Transcribe only the lines of the listing below from the one holding "You are a computer-use agent. Viewport: 1372px" through the one holding "You are a computer-use agent. Viewport: 1024px", inclusive, without any change.
#### Record set
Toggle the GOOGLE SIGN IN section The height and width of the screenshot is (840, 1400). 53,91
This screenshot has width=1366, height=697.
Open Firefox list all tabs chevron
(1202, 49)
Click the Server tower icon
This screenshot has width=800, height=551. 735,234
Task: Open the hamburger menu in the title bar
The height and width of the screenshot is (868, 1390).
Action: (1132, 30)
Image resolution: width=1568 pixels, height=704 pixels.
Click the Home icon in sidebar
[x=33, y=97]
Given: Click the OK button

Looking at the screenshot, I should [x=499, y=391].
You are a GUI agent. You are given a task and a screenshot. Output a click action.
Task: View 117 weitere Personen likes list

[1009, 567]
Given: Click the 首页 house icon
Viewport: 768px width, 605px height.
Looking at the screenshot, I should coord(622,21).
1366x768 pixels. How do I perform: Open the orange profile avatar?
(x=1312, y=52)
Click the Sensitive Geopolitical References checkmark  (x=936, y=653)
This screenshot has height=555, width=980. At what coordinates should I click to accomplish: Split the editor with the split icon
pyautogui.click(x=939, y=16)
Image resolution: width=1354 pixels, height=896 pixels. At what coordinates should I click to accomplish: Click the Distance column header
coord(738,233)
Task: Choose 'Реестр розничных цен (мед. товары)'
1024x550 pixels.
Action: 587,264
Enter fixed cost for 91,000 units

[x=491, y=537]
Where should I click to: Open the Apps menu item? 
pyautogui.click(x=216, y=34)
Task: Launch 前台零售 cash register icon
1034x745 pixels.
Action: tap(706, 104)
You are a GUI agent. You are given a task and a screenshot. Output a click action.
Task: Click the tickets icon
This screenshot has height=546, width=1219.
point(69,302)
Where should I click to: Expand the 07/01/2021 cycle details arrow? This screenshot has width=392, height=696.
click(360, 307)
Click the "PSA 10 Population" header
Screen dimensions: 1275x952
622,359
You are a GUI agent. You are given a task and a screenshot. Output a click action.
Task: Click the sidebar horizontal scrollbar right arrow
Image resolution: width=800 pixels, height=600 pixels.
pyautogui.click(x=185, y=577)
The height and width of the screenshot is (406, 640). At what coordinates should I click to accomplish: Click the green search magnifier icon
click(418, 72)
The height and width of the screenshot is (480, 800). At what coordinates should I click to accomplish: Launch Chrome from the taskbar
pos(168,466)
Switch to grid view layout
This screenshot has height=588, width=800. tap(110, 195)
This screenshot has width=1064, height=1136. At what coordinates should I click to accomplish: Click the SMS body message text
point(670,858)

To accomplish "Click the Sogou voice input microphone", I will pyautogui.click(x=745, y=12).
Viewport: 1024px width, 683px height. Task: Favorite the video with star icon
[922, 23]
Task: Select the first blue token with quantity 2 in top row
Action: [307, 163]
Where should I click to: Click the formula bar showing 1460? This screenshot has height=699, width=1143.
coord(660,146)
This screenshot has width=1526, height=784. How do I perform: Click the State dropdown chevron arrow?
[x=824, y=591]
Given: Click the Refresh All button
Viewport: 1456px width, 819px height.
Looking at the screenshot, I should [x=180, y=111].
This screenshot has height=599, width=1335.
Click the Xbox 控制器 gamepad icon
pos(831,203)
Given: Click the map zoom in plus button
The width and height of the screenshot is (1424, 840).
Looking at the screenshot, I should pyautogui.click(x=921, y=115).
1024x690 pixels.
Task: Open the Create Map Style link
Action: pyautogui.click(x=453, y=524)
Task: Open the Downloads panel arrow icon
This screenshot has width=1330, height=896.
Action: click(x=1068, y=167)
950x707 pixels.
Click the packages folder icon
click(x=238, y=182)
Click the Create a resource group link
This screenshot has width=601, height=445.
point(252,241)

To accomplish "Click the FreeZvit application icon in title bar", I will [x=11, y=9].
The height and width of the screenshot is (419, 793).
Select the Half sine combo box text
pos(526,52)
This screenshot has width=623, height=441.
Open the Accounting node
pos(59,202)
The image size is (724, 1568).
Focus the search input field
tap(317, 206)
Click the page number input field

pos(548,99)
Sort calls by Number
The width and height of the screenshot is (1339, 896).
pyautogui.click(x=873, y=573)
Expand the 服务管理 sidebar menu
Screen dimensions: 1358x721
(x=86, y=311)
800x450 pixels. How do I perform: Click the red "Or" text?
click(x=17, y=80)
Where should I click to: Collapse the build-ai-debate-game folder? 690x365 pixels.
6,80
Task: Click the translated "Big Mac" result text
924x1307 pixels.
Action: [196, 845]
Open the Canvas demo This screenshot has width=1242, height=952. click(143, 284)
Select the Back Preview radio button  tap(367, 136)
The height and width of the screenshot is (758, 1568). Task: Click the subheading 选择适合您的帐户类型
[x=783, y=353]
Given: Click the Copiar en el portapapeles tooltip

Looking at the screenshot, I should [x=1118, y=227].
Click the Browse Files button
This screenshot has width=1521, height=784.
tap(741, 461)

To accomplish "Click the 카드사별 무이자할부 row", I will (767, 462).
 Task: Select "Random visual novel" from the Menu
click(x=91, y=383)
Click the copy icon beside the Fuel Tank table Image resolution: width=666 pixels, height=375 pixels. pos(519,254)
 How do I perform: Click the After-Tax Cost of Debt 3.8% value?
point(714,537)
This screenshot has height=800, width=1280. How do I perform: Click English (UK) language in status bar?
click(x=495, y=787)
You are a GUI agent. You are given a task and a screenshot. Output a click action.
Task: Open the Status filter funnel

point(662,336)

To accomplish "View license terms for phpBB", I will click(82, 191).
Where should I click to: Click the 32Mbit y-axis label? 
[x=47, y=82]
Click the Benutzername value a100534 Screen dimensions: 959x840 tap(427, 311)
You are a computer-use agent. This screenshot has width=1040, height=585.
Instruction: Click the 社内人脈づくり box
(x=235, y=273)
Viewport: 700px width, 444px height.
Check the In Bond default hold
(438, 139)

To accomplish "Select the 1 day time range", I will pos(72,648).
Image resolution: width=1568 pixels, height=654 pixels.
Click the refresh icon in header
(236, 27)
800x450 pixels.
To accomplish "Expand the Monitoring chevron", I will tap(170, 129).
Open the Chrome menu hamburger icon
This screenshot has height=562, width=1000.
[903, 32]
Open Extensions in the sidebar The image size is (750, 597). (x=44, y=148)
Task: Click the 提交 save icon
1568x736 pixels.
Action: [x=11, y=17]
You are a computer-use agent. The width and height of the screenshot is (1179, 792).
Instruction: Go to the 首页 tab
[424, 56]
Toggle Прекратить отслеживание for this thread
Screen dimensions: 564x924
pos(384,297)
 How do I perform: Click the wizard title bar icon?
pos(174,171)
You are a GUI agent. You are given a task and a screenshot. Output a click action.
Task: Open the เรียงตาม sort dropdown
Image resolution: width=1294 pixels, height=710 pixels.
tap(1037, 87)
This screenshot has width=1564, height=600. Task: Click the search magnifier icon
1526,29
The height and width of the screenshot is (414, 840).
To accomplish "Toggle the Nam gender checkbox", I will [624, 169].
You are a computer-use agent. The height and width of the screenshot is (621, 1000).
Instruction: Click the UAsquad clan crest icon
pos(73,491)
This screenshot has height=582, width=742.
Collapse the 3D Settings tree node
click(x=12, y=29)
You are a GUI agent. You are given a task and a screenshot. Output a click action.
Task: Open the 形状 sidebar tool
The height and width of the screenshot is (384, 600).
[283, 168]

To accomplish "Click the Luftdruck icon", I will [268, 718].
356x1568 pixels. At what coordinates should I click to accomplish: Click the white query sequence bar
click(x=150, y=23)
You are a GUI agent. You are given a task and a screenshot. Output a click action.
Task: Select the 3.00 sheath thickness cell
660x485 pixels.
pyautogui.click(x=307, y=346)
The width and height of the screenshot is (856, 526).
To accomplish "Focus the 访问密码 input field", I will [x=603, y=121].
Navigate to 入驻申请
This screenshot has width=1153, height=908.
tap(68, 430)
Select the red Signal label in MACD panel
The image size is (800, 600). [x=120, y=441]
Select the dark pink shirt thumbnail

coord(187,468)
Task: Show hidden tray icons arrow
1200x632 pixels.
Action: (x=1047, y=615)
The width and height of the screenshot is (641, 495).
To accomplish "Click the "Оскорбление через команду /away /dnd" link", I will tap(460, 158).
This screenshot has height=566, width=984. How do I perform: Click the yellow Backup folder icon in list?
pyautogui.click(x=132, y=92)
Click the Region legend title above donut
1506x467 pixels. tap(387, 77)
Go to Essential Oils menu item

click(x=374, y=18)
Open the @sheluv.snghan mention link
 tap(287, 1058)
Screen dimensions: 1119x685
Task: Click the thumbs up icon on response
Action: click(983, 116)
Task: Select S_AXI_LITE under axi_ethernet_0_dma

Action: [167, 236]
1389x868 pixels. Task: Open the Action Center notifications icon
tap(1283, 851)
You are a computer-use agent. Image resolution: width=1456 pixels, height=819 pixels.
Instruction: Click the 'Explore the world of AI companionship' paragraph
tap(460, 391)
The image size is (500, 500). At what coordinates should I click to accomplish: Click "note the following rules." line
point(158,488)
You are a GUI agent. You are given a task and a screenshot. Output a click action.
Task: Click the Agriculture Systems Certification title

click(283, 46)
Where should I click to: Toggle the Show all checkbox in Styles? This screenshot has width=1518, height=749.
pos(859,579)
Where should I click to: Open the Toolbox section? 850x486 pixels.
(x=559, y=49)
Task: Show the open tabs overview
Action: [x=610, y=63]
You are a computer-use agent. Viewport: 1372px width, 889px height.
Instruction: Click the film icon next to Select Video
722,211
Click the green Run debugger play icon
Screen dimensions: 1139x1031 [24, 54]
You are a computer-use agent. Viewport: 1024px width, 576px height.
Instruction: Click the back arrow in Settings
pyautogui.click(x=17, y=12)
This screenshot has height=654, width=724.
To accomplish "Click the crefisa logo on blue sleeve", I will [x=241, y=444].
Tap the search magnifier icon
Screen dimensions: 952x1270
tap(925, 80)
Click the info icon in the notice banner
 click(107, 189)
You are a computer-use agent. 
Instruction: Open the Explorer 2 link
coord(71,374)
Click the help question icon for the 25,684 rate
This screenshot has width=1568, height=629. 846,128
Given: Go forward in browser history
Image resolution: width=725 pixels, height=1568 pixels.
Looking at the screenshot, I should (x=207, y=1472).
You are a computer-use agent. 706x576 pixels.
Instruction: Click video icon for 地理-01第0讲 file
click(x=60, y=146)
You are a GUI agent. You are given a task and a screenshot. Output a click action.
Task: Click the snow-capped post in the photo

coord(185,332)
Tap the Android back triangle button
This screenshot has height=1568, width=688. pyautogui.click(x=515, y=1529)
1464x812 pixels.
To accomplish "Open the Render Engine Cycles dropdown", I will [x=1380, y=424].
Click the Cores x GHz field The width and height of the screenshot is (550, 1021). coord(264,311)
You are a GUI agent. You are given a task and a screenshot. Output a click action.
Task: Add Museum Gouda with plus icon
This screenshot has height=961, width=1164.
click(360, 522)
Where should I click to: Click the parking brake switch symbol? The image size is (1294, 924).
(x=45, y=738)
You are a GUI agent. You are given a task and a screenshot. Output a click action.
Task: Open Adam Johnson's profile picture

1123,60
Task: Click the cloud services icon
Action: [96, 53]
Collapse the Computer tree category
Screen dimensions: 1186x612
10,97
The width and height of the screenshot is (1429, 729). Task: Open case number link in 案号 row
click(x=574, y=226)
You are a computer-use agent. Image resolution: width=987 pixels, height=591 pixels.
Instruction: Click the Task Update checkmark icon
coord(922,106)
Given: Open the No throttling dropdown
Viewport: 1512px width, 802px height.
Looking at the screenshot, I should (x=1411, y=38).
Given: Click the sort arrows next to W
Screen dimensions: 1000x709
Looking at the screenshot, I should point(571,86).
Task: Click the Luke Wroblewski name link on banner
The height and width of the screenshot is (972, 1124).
########
→ Output of the exercise:
You are a computer-use agent. Viewport: 1372px width, 889px height.
Instruction: Click the film icon next to Select Video
722,211
Click the green Run debugger play icon
Screen dimensions: 1139x1031 [24, 54]
You are a computer-use agent. Viewport: 1024px width, 576px height.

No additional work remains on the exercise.